TASK DESCRIPTION
Return all of the material below line for line, without changing a single character.

DATA TO PROCESS
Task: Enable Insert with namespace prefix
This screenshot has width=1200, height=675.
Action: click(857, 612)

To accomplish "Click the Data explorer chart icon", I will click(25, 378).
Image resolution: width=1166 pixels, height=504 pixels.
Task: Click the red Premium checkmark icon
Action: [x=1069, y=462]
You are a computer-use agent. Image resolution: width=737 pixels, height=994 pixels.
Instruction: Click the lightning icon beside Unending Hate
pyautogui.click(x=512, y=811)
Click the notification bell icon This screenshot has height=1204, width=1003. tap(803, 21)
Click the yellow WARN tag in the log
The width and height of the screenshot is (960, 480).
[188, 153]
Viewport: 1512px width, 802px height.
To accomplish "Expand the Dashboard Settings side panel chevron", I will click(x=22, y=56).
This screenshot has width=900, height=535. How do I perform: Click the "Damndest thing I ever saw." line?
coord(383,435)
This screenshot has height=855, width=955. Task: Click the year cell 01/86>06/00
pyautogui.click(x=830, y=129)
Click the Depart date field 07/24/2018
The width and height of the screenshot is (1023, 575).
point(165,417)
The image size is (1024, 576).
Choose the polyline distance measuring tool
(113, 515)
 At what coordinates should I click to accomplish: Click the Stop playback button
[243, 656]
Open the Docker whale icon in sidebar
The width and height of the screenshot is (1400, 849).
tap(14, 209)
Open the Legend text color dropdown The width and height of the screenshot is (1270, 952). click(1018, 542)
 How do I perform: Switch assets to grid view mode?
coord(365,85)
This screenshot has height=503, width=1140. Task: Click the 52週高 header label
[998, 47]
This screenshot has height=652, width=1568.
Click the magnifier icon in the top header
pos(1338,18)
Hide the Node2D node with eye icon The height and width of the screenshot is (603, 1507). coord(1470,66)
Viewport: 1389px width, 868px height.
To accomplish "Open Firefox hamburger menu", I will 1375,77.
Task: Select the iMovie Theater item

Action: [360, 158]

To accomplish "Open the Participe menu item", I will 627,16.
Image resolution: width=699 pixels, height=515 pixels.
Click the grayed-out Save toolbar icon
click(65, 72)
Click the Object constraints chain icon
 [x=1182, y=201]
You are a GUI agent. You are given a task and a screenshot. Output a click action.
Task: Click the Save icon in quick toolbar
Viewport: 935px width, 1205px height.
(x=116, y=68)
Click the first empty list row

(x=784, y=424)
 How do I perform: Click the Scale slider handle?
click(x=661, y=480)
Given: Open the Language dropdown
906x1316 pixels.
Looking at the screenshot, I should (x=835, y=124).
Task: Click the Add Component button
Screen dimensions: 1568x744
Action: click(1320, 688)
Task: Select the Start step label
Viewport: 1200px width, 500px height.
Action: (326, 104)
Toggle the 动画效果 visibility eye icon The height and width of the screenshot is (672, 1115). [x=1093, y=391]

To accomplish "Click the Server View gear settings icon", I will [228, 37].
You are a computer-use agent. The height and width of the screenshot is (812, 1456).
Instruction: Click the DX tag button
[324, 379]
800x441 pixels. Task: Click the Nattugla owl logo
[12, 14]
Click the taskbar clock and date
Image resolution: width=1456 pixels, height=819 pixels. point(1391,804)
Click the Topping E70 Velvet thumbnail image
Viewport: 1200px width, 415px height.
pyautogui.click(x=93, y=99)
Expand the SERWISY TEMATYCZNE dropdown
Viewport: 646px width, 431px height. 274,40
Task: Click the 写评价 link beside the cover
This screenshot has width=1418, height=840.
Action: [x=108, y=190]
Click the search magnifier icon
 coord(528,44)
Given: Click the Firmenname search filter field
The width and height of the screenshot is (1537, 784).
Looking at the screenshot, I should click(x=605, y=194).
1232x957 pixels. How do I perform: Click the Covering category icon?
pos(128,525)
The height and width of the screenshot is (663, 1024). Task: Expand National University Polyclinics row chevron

COMPLETED EXERCISE
Task: Enable Insert with namespace prefix
This screenshot has width=1200, height=675.
Action: click(857, 612)

To accomplish "Click the Data explorer chart icon", I will click(25, 378).
Image resolution: width=1166 pixels, height=504 pixels.
Task: Click the red Premium checkmark icon
Action: [x=1069, y=462]
You are a computer-use agent. Image resolution: width=737 pixels, height=994 pixels.
Instruction: Click the lightning icon beside Unending Hate
pyautogui.click(x=512, y=811)
Click the notification bell icon This screenshot has height=1204, width=1003. tap(803, 21)
Click the yellow WARN tag in the log
The width and height of the screenshot is (960, 480).
[188, 153]
Viewport: 1512px width, 802px height.
To accomplish "Expand the Dashboard Settings side panel chevron", I will click(x=22, y=56).
This screenshot has width=900, height=535. How do I perform: Click the "Damndest thing I ever saw." line?
coord(383,435)
This screenshot has height=855, width=955. Task: Click the year cell 01/86>06/00
pyautogui.click(x=830, y=129)
Click the Depart date field 07/24/2018
The width and height of the screenshot is (1023, 575).
point(165,417)
The image size is (1024, 576).
Choose the polyline distance measuring tool
(113, 515)
 At what coordinates should I click to accomplish: Click the Stop playback button
[243, 656]
Open the Docker whale icon in sidebar
The width and height of the screenshot is (1400, 849).
tap(14, 209)
Open the Legend text color dropdown The width and height of the screenshot is (1270, 952). click(1018, 542)
 How do I perform: Switch assets to grid view mode?
coord(365,85)
This screenshot has height=503, width=1140. Task: Click the 52週高 header label
[998, 47]
This screenshot has height=652, width=1568.
Click the magnifier icon in the top header
pos(1338,18)
Hide the Node2D node with eye icon The height and width of the screenshot is (603, 1507). coord(1470,66)
Viewport: 1389px width, 868px height.
To accomplish "Open Firefox hamburger menu", I will 1375,77.
Task: Select the iMovie Theater item

Action: [360, 158]

To accomplish "Open the Participe menu item", I will 627,16.
Image resolution: width=699 pixels, height=515 pixels.
Click the grayed-out Save toolbar icon
click(65, 72)
Click the Object constraints chain icon
 [x=1182, y=201]
You are a GUI agent. You are given a task and a screenshot. Output a click action.
Task: Click the Save icon in quick toolbar
Viewport: 935px width, 1205px height.
(x=116, y=68)
Click the first empty list row

(x=784, y=424)
 How do I perform: Click the Scale slider handle?
click(x=661, y=480)
Given: Open the Language dropdown
906x1316 pixels.
Looking at the screenshot, I should (x=835, y=124).
Task: Click the Add Component button
Screen dimensions: 1568x744
Action: click(1320, 688)
Task: Select the Start step label
Viewport: 1200px width, 500px height.
Action: (326, 104)
Toggle the 动画效果 visibility eye icon The height and width of the screenshot is (672, 1115). [x=1093, y=391]

To accomplish "Click the Server View gear settings icon", I will [228, 37].
You are a computer-use agent. The height and width of the screenshot is (812, 1456).
Instruction: Click the DX tag button
[324, 379]
800x441 pixels. Task: Click the Nattugla owl logo
[12, 14]
Click the taskbar clock and date
Image resolution: width=1456 pixels, height=819 pixels. point(1391,804)
Click the Topping E70 Velvet thumbnail image
Viewport: 1200px width, 415px height.
pyautogui.click(x=93, y=99)
Expand the SERWISY TEMATYCZNE dropdown
Viewport: 646px width, 431px height. 274,40
Task: Click the 写评价 link beside the cover
This screenshot has width=1418, height=840.
Action: [x=108, y=190]
Click the search magnifier icon
 coord(528,44)
Given: Click the Firmenname search filter field
The width and height of the screenshot is (1537, 784).
Looking at the screenshot, I should click(x=605, y=194).
1232x957 pixels. How do I perform: Click the Covering category icon?
pos(128,525)
The height and width of the screenshot is (663, 1024). Task: Expand National University Polyclinics row chevron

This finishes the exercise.